Timão de Atenas é uma peça sombria e amarga que versa sobre a generosidade deslocada e reações desproporcionais diante da injustiça, apontando ao pecado capital da soberba – Timão é o orgulhoso sem arrependimento.


Ao princípio Timão se considera quase um deus benfeitor: ele se coloca acima dos outros homens por sua generosidade ilimitada e acredita que seu dinheiro pode comprar lealdade e amor verdadeiro. Colocava-se como como o sol que dá sem receber, e considera os amigos como extensões de si mesmo – se vê como um salvador acima de todos.


Sua generosidade era motivada por vaidade, uma das manifestações mais comuns da soberba: o excesso de admiração por si mesmo, pela própria aparência, inteligência, conquistas ou status, buscando constantemente a admiração alheia.

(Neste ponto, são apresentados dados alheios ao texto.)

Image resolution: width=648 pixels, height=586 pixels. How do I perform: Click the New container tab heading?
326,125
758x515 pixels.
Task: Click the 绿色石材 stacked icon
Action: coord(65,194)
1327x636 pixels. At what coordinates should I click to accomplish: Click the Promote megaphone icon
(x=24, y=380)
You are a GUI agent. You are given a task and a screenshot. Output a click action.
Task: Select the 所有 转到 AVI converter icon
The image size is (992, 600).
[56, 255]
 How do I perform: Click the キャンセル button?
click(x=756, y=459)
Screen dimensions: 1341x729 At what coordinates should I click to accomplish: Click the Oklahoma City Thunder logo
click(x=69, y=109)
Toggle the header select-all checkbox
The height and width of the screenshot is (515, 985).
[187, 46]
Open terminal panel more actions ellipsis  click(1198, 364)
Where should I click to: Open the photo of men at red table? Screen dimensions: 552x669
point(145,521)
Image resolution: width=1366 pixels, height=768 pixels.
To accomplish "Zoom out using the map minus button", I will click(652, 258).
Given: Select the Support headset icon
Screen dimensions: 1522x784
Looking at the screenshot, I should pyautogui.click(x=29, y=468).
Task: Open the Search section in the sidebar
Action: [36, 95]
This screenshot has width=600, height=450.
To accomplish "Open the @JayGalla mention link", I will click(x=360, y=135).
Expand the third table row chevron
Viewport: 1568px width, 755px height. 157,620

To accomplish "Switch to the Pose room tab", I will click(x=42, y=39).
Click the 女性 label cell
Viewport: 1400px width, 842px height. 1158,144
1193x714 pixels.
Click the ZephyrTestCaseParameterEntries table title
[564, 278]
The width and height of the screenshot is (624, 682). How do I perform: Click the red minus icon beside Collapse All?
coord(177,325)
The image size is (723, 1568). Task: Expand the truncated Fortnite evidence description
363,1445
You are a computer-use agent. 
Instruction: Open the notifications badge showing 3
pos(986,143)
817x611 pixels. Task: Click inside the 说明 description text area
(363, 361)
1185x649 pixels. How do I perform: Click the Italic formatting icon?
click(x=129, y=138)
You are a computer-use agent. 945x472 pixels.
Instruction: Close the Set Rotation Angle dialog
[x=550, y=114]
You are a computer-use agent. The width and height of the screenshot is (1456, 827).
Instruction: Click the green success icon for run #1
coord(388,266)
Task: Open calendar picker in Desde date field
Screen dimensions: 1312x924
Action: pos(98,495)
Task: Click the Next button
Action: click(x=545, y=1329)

E a soberba é o maior pecado humano, pois é cometido contra Deus – é o “não servirei” de Lúcifer e o “sereis como deuses” da Serpente. Todo pecado é uma desordem, mas a soberba é a inversão da ordem fundamental: a criatura buscando tomar o lugar do Criador.“A soberba é o desejo desordenado da própria excelência, a ponto de desprezar a submissão a Deus”, dizia São Tomás de Aquino.


Quando é traído, a soberba de Timão se apresenta como misantropia, mas continua sendo orgulho (agora orgulho de ser o mais puro, o único honesto) – aquele que alcançou uma verdade superior e a tudo despreza. Sua misantropia, o ódio a humanidade, é a revolta absoluta contra a criação e seu Criador.


Timão nunca se humilha de verdade: mesmo no ermo, ele continua considerando-se moralmente superior a todos. Ele nunca tem um momento de anagnórisis (reconhecimento) e conversão como, por exemplo, outros protagonistas shakespearianos nas peças Rei Lear e Otelo.


Soberbo, Timão termina solitário, um ermitão caído na ilusão da autossuficiência de poder viver sem depender de ninguém, nem dos homens, nem de Deus. Timão morre orgulhoso – isso o condena, e sua história se desvanecendo no rugido do oceano.



A soberba dissimulada de Timão é uma epidemia hodierna, pois o vitimismo contemporâneo não é sinal de humildade, mas sim uma forma disfarçada de orgulho moral. A pessoa se coloca como vítima para poder reivindicar superioridade moral sobre os outros (“eu sofro mais, logo sou mais sensível, mais ético, mais puro”) – a soberba vestida de fragilidade.


Este vitimismo é uma estratégia de poder. Quando alguém adota a identidade de vítima permanente, está dizendo implicitamente ter o direito de julgar e punir os outros por causa do meu sofrimento. O psicólogo canadense Jordan Peterson define isso como uma forma de narcisismo moral – a pessoa se coloca no centro do universo e exige que o mundo se curve ao seu trauma. Olavo de Carvalho tinha o mesmo entendimento, afirmando que “o vitimista é o sujeito mais arrogante que existe, porque ele acha que o universo inteiro tem a obrigação de parar para lamber as feridas do seu ego.”


O catolicismo entende o vitimismo como “orgulho ferido”. A pessoa não aceita a Cruz (o sofrimento real que todo mundo tem), e então transforma seu sofrimento em identidade e em arma contra os outros. É o oposto da humildade cristã – uma revolta metafísica.





Notas


  • William Shakespeare (1564-1616) em Stratford-upon-Avon, Inglaterra. Era católico num mundo protestante.

  • Shakespeare escrevia, dirigia, produzia e atuava em suas peças. Deixou-nos a maior obra teatral do mundo moderno.

  • Apesar de serem denominadas como Tragédias, as peças de Shakespeare são Dramas. Pois o que caracteriza a tragédia é a inexistência da malícia humana.

  • Bons livros para entender Shakespeare: Sobre Shakespeare de Northrop Frye e A Arte Sagrada de Shakespeare de Martin Lings.

  • Timão de Atenas, provavelmente composta em 1607, tem enredo inspirado na Vida de Marco Antônio de Plutarco e, possivelmente, também em Palace of Pleasures (1567) de Painter.

  • Considerada uma tragédia “incompleta” ou “problem play” em função de sua estrutura irregular, lacunas narrativas, e carência de um clímax.

  • Timão nos recorda o Rei Lear quanto aos efeitos funestos da ingratidão.

  • A personagem Alcibíades, um general justo mas irritado com a hipocrisia política, é a alternativa ao extremismo de Timão: reage ao mal, mas sem odiar a humanidade inteira – representa a resposta ativa à injustiça.